By providing a long-term and localized source of active drug molecules, controlled release polymer implants may reduce the systematic side effects and dose-to-dose variability associated with conventional drug administration. Implants may be particularly relevant for delivery of drugs to the brain, where therapy is frequently limited by the blood brain barrier. To aid in the design and application of new delivery systems, we developed methods for modeling drug transport in tissue in the vicinity of a continuous source. Transport was assumed to occur by diffusion with elimination due to irreversible metabolism reversible binding to fixed tissue components, or partitioning into capillaries. For polymer implants where diffusion in the polymer determines the rate of drug release, the rate of drug release from the polymer, drug concentration in the tissue, and drug penetration depend on rates of elimination and diffusion.
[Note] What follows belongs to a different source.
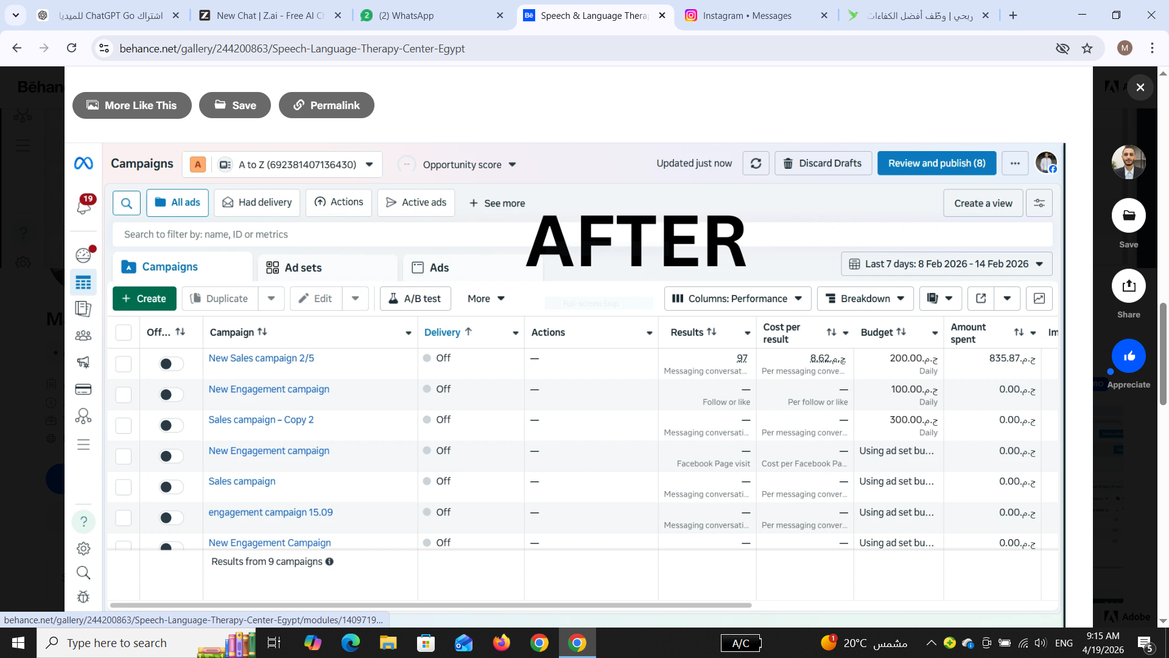Open the date range Last 7 days dropdown

946,264
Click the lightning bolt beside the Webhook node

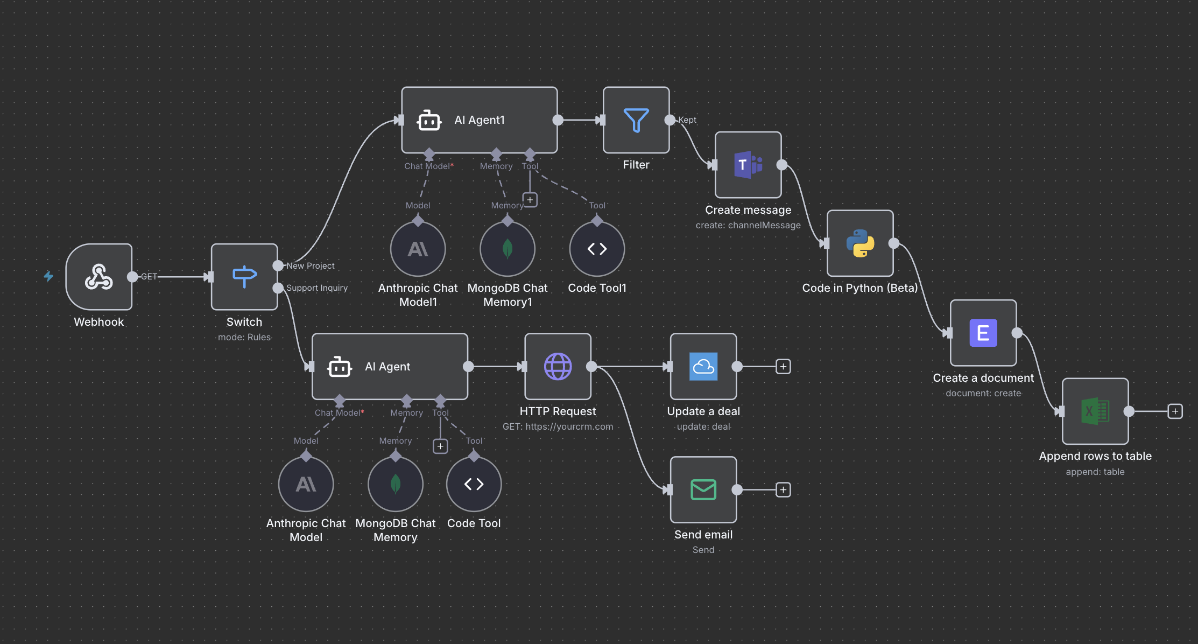click(48, 276)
Qualitatively similar results were obtained for degradable polymers. Model predictions were also used to interpret previously published data on the delivery of the steroid dexamethasone from an ethylene—vinyl acetate copolymer implant in rat brain. In general, molecules that are water-soluble, slowly eliminated, and diffusible are the best candidates for polymeric delivery to brain tissues. In contrast to conventional modes of administration, rapid permeation of active molecules through brain capillaries is the most significant barrier to effective drug distribution in the brain.